The board meeting has been moved up to Monday at 9 AM, so we need to finalise these numbers urgently.

Please find the revised financial models attached. Pay special attention to the third worksheet where I’ve highlighted the changes in yellow. Let’s aim to have a brief call later today to go over any questions you might have.

Also, keep this strictly confidential as per our NDA.

Best regards,

Michael Thompson

Chief Financial Officer

AlphaTech Corporation

Email analysis

Here is an analysis of Michael’s email and how certain characteristics conspire to deceive Sarah:

1. Specificity and background information – the email references the confidential project by name and also mentions EBITDA and other costs that were discussed in private.
2. Familiarity – the email appears to come from someone Sarah knows personally and communicates with regularly. Both point one and point two build trust and credibility.
3. Urgency and confidentiality – “Michael” emphasises the need for urgency by bringing the meeting forward. He also advocates for confidentiality in line with company protocols for sensitive projects.
4. Spoofed email address – the email address used by the fraudster impersonating Michael is missing a hyphen.
5. Professional tone – the language and signature match typical corporate communications.
6. Malicious attachment – the attached file Project_Fusion_Models_Update.xlsm is a macro-enabled Excel file that contains malware.

Once installed, the malware grants attackers access to sensitive financial data and other confidential project details.

How can spear phishing be avoided?

Based on the above example, we can see that a few simple checks on Sarah’s part could have prevented the successful spear phishing attack.

The subtle discrepancy in email address is easy to overlook, but an obvious giveaway nonetheless.
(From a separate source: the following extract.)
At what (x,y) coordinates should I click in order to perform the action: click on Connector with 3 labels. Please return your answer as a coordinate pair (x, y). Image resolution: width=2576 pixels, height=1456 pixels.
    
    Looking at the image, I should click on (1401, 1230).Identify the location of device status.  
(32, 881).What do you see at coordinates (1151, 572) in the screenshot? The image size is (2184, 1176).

In addition to email verification, Sarah could have phoned Michael to verify the contents of the email itself. For example, that the meeting had been brought forward.

Failing these checks, email security software that detects and blocks phishing emails (or at least scans for malicious links) is also crucial. It would also be important for AlphaTech to disable macros across its Office products to prevent system-wide compromise.

Otherwise, the business could enable multi-factor authentication (MFA) to prevent criminal access and encrypt sensitive data.

Security awareness training is also a worthwhile investment to ensure that employees recognise the warning signs of a spear phishing attack before it has a chance to cause damage.

Summary:

• Spear phishing is a targeted cyberattack where fraudulent emails or messages are sent to specific individuals or organisations. Often, criminals adopt the identity of someone who is trusted by (or familiar to) the victim.
• Generally speaking, spear phishing has four distinct phases: set the objective, choose the victim, reconnaissance and crafting the message.
• Like other types of phishing, spear phishing relies on various social engineering tactics to be successful. To thwart an attack, employees need to be aware of these tactics and make a habit of verifying the sender or contents of an email.